Задание
Почему, согласно фрагменту страницы, Хелен не могла уйти от своего мужа?

Фрагмент страницы
После полутора лет отношений с Гарманом я начала думать о том, чтобы уйти от него. Я пыталась сделать это несколько раз, но он каждый раз меня возвращал. Я не хотела жить с ним и не хотела жить без него. Он по-прежнему сильно любил меня, хотя я прилагала все усилия, чтобы растоптать его любовь. Не понимаю, как он так долго терпел меня. Один раз я повела себя настолько отвратительно, что он дал мне пощечину, а потом пришел от себя в ужас и разрыдался.
Летом мы повторили свою поездку в Уэльс, а на следующее Рождество полетели в Париж и оттуда поехали в Мартиг к сестре Гармана, которая была замужем за рыбаком. Она мне сразу понравилась. Она была красива, как и остальные сестры Гармана, но несчастна. Она мучилась в безвыходной ситуации, в которую сама себя загнала. Судя по всему, она хотела расстаться со своим мужем. Это был большой, неотесанный, красивый, похожий на шведа рыбак, страдавший комплексом неполноценности из-за того, что женился на девушке из другого класса. Хелен, его жена, не могла уйти от него из-за ребенка, которого они оба обожали. Они жили очень просто, и ей приходилось тяжело работать, потому что одного дохода от рыбной ловли им не хватало на жизнь.

Исходные данные
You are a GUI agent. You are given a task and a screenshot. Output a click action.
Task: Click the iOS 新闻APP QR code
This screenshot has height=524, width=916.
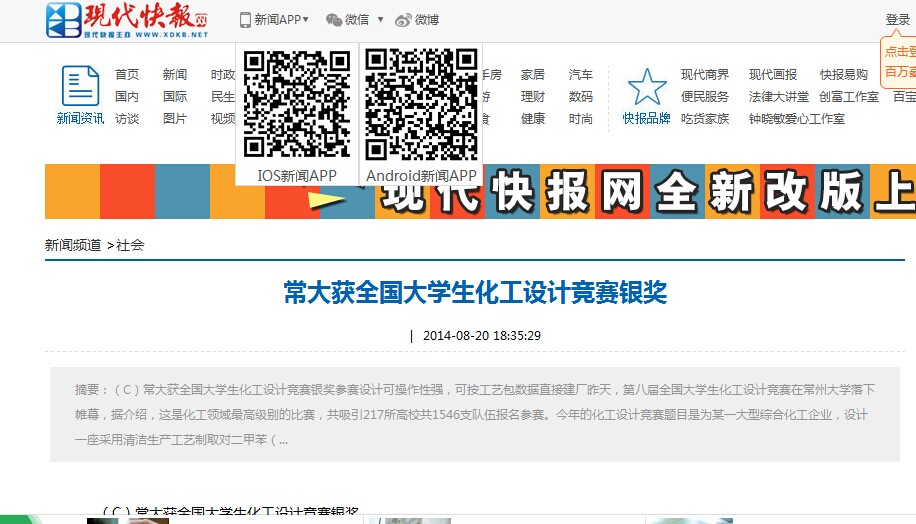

Ответ
Хелен не могла уйти от мужа из-за ребенка, которого они оба обожали.